An online business is comparatively wonderful in this regard. If your local market’s economy tanks, you don’t have to care. You sell nationally or perhaps even internationally, so the local economy where you live can be a figurative “dumpster fire,” and you’ll still be doing fine. Let’s take this location freedom benefit to another level. You might simply prefer living in another city or Country. When this feeling hits, there is no big business disruption consideration for you to move. If you have an e-commerce store, you may have to tell people that you’ll be delayed a few days in shipping orders, but that would probably be the worst of it. However, if you utilize drop shippers or Amazon FBA, shipments to customers won’t even be delayed.

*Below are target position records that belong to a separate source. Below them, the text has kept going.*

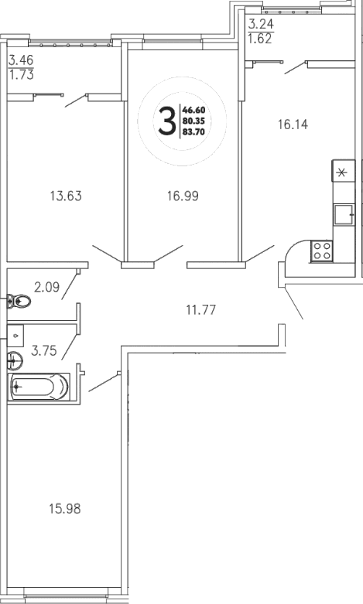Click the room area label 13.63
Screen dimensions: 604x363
(64, 196)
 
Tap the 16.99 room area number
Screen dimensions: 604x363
(183, 196)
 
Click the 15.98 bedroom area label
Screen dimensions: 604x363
(64, 509)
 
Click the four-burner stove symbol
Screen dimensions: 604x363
(321, 250)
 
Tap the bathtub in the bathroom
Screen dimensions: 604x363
(39, 386)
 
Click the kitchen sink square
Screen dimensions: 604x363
(343, 213)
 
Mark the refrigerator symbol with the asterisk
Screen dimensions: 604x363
(343, 172)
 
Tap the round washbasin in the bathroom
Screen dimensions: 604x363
(14, 359)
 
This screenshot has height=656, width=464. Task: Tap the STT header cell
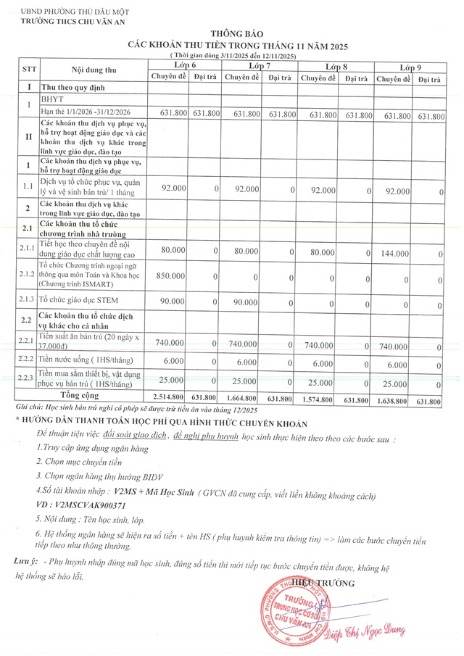point(29,70)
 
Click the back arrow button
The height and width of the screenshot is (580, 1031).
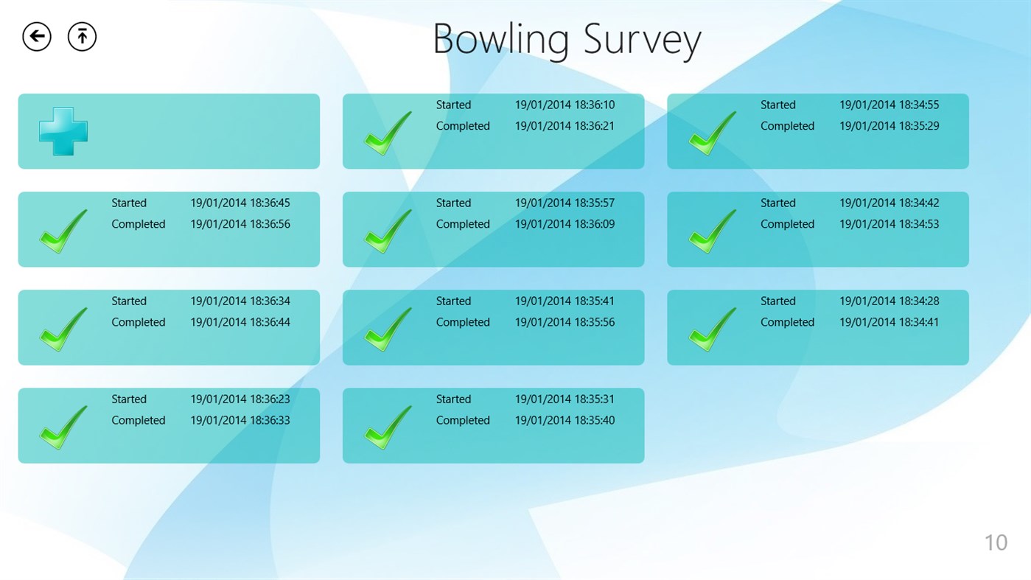(37, 36)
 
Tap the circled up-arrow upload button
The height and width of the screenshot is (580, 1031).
(82, 36)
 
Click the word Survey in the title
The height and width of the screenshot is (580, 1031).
(642, 40)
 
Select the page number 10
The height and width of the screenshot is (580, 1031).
(996, 542)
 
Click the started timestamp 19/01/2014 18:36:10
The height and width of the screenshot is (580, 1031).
(565, 105)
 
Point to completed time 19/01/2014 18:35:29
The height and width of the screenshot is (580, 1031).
(889, 126)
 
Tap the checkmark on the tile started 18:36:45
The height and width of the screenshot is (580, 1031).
(63, 231)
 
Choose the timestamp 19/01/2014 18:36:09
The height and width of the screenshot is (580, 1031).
(565, 224)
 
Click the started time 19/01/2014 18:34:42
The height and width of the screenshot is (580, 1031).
(889, 203)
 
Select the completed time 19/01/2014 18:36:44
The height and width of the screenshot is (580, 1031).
(240, 322)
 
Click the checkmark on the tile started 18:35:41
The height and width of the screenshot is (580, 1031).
(388, 329)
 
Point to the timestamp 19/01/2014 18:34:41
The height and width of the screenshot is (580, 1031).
(889, 322)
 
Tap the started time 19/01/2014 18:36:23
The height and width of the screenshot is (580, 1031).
(240, 399)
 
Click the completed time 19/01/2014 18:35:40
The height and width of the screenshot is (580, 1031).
(565, 420)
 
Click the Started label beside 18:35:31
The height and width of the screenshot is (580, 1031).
(453, 399)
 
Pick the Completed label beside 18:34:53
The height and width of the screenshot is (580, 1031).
(787, 224)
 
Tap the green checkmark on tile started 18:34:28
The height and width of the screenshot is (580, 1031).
(712, 329)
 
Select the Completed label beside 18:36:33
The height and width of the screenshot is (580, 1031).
(138, 420)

So far, we’ve only talked about an e-commerce online business. Perhaps you have an online blog that you generate revenue from. If you have an e-commerce business where you stock and ship the product yourself, you still can’t be away from the physical location of that product for too long because you need to ship it out. For a blog, however, all you need is a laptop, and you can keep that going from literally anywhere in the world. You can be globetrotting to your heart’s content, and post content from wherever there’s an internet connection.
7. A Virtual Workforce
In addition to the above benefit of not being tied to a particular location, online business owners are not dependent upon the workforce available in a particular area. Perhaps you are someone who really loves the great outdoors and wants to relocate to or already lives in a rural area without a lot of people around. If you had a traditional business in this situation, it may be difficult to find employees to staff your store or office. When your business’s location is virtual, however, your workforce is able to be as well. If you need content written for new pages on your website or for emails, there are dozens of freelancing websites where you can hire the services of a writer, and the transaction is simply handled over the internet. The same goes for any graphic design, digital marketing, accounting services or almost anything else you’ll need.
8. It's Never Been Easier to Start a Business
While it is considered easier to start a business now than ever before, the internet is really why this is the case. With free, easy-to-use website building sites, how-to videos and other information all over the internet and the low start-up costs of such an enterprise, online is the low-risk place for your new business. If it doesn’t work out, you’ve risked a minimum of money and time compared to a traditional business, but if it does start to take off, it’s easy to scale up to the level you need to meet your desired lifestyle.
Whatever business type or model you choose, it may influence your decision to know that entrepreneurs tend to be healthier and happier than employees. This, plus the possibility of much greater financial rewards, makes starting a business an irresistible opportunity.